TASK DETAILS
Copy verbatim the block of lines in the entries below whose first line contains "surpresa (1014, 1158)" and whose last line contains "[Galvão Bueno assume". Leave out all other lines.

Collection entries
━━━━━━
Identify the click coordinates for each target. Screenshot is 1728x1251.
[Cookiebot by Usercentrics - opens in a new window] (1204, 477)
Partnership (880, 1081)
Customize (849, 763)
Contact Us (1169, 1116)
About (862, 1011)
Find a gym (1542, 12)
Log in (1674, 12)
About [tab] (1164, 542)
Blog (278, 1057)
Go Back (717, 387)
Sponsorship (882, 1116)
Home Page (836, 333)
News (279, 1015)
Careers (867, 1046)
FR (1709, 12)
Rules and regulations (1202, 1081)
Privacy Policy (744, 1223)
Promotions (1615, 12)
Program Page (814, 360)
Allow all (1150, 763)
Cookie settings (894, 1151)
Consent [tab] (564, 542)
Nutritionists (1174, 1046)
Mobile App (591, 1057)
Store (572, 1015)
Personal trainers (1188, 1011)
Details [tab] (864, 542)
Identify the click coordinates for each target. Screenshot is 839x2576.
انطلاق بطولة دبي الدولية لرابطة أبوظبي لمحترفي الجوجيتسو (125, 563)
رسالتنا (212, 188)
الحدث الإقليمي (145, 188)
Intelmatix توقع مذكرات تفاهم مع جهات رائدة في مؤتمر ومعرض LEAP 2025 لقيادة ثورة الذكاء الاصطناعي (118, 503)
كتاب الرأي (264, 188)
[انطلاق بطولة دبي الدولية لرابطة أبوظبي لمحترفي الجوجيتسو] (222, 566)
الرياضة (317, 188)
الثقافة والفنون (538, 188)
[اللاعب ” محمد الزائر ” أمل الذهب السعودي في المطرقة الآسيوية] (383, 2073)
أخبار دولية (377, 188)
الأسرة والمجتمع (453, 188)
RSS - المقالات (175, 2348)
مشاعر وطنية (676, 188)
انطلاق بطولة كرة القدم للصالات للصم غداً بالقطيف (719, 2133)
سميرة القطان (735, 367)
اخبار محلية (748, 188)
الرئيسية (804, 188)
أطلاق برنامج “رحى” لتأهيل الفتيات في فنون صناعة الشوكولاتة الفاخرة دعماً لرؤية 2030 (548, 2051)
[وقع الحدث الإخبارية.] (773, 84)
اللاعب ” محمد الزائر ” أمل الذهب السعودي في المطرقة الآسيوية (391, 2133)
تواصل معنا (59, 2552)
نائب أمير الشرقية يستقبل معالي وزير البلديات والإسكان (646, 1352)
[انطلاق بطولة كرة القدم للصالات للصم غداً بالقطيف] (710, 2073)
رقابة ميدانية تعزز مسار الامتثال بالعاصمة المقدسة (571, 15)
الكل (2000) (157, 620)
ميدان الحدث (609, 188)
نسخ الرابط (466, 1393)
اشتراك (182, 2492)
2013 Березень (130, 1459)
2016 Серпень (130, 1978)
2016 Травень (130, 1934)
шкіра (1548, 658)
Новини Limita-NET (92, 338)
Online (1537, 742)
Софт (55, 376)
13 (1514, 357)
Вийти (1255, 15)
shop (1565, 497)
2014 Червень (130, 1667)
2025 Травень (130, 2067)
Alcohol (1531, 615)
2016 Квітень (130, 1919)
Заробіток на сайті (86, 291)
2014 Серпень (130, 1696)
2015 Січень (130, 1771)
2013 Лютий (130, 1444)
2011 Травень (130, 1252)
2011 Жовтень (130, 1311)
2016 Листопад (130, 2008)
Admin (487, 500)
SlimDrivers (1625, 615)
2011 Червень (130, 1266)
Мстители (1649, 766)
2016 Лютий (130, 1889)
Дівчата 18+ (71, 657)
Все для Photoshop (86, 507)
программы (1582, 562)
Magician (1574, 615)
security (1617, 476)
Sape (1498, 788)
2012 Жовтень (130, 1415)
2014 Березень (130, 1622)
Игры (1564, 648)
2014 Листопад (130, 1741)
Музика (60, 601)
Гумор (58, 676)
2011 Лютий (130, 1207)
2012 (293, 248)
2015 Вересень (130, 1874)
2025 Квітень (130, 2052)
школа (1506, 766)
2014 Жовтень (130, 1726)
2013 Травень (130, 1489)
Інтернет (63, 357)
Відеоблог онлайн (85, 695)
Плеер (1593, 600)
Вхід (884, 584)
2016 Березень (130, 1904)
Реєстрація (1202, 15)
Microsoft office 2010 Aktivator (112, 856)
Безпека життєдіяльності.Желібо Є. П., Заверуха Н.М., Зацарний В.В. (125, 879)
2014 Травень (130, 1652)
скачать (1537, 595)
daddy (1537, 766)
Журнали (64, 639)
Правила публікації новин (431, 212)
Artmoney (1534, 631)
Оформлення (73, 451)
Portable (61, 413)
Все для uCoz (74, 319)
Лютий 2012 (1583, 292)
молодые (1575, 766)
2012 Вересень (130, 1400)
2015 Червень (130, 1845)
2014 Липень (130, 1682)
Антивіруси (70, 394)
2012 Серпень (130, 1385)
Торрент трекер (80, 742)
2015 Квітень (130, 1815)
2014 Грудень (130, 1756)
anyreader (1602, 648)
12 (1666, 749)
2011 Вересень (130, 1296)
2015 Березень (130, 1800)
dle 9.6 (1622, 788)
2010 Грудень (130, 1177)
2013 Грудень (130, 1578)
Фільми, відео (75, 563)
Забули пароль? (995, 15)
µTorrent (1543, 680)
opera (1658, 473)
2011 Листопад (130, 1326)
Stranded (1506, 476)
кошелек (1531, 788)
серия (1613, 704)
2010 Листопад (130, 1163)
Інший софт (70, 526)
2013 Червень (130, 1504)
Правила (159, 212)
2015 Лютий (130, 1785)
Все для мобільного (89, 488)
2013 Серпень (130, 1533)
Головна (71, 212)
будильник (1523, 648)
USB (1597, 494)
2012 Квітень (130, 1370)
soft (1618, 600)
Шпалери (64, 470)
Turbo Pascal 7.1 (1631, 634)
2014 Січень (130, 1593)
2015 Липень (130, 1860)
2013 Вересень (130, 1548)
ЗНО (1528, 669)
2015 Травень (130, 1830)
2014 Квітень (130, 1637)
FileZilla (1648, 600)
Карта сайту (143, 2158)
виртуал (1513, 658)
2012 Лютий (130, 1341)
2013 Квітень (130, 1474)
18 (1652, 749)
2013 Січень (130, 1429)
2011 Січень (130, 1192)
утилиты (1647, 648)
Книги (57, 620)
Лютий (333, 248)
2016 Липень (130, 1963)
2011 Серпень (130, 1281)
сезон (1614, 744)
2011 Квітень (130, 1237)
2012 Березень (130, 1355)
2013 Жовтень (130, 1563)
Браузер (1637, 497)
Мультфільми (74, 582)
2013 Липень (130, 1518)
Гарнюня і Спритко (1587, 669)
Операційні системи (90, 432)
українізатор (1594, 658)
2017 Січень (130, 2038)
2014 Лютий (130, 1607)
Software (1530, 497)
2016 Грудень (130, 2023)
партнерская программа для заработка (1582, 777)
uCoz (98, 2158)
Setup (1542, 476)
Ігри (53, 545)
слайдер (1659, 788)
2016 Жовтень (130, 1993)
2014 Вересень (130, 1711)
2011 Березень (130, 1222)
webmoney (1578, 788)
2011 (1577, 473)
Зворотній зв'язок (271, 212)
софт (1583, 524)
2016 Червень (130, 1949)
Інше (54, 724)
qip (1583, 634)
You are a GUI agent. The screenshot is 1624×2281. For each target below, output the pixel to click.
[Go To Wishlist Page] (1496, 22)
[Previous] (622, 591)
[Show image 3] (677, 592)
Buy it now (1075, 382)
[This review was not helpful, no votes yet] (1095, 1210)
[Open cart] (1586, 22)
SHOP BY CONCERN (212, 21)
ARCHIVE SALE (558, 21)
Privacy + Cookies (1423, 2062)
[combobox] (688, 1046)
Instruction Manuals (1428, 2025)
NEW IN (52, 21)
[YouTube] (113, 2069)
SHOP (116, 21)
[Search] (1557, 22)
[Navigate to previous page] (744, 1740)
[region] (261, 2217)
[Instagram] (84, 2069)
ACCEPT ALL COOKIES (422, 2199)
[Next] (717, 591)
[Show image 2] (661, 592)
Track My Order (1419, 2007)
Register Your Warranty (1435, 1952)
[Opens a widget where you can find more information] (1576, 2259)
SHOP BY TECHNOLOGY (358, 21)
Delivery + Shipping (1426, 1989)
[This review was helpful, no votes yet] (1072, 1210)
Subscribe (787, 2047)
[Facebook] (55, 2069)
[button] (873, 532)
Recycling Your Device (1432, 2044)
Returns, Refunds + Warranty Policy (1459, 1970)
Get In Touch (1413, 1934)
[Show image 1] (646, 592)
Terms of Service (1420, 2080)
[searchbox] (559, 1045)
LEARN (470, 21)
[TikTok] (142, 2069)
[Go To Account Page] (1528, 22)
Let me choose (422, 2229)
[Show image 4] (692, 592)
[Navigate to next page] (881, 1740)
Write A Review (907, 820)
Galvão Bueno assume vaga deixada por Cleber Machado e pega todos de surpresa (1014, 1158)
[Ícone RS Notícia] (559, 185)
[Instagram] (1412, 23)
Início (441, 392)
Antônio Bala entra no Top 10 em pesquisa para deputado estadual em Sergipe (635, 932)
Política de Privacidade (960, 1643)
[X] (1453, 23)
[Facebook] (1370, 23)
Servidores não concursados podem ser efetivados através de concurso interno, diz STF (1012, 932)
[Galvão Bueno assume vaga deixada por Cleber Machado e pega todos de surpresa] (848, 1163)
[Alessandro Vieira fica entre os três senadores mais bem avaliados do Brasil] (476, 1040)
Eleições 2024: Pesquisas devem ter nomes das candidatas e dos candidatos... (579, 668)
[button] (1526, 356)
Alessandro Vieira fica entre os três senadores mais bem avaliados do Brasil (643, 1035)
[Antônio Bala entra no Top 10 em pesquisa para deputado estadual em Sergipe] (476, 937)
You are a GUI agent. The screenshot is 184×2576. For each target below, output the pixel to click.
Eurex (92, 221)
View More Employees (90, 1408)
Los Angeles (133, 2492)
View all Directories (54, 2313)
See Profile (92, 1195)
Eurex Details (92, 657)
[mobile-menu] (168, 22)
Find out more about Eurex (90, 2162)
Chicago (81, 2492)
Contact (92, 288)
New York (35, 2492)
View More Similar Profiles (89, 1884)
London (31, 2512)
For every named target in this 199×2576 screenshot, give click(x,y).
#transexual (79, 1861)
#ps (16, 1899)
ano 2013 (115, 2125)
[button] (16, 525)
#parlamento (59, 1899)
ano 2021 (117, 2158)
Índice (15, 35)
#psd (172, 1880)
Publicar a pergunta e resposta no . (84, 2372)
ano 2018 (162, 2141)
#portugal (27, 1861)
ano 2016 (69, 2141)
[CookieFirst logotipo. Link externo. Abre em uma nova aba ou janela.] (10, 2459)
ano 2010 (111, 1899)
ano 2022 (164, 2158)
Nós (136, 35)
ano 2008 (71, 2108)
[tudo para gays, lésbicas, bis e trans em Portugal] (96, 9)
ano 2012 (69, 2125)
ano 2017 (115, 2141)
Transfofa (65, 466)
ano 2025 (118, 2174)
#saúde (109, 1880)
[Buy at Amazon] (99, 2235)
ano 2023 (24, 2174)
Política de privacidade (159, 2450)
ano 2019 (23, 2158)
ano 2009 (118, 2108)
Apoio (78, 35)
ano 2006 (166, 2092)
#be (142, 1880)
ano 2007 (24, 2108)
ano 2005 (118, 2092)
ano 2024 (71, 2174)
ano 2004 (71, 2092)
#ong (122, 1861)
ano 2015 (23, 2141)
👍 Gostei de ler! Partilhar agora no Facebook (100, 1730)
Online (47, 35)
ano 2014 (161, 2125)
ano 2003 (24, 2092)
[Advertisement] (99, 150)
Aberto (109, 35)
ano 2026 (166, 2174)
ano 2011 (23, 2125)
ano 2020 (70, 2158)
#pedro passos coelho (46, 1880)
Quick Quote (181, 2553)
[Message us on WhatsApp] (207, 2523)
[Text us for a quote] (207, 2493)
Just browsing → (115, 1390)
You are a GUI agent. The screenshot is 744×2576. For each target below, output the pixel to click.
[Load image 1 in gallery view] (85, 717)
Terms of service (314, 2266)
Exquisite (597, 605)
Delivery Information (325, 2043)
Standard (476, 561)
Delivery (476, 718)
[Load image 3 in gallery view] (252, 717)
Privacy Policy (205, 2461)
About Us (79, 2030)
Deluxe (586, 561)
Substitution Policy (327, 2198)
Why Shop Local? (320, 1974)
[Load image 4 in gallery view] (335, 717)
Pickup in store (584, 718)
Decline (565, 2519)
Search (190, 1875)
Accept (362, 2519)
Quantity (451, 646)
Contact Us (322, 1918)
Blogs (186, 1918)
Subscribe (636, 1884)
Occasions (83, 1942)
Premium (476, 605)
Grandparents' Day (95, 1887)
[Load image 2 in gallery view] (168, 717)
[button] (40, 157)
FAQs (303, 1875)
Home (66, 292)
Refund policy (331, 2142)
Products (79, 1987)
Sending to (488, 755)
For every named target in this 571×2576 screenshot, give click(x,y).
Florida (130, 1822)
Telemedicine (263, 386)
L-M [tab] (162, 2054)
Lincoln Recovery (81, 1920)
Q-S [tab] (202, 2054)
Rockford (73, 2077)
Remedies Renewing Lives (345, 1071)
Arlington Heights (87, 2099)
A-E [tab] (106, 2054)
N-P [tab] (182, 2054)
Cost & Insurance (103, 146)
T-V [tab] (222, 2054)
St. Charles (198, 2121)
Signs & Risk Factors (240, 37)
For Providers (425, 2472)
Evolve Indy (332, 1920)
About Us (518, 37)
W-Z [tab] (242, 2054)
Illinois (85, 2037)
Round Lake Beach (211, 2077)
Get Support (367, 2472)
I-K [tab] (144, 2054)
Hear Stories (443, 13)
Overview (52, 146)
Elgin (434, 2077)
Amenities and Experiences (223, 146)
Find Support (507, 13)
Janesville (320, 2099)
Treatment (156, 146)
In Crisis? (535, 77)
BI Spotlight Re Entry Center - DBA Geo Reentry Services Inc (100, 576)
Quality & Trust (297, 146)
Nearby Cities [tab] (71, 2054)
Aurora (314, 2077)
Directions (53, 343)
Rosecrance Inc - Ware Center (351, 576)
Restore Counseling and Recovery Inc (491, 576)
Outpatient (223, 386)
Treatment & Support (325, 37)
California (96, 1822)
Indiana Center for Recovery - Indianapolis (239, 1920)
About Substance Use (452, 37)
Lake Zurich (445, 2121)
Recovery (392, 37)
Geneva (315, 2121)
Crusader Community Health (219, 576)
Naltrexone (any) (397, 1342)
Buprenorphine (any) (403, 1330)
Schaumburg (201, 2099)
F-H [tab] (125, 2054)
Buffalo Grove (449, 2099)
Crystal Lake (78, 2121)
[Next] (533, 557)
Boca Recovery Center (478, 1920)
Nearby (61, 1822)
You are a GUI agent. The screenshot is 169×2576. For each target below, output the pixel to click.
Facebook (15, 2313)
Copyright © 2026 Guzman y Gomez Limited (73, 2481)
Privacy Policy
━━━━━━
TASK SOLUTION
Galvão Bueno assume vaga deixada por Cleber Machado e pega todos de surpresa (1014, 1158)
[Ícone RS Notícia] (559, 185)
[Instagram] (1412, 23)
Início (441, 392)
Antônio Bala entra no Top 10 em pesquisa para deputado estadual em Sergipe (635, 932)
Política de Privacidade (960, 1643)
[X] (1453, 23)
[Facebook] (1370, 23)
Servidores não concursados podem ser efetivados através de concurso interno, diz STF (1012, 932)
[Galvão Bueno assume vaga deixada por Cleber Machado e pega todos de surpresa] (848, 1163)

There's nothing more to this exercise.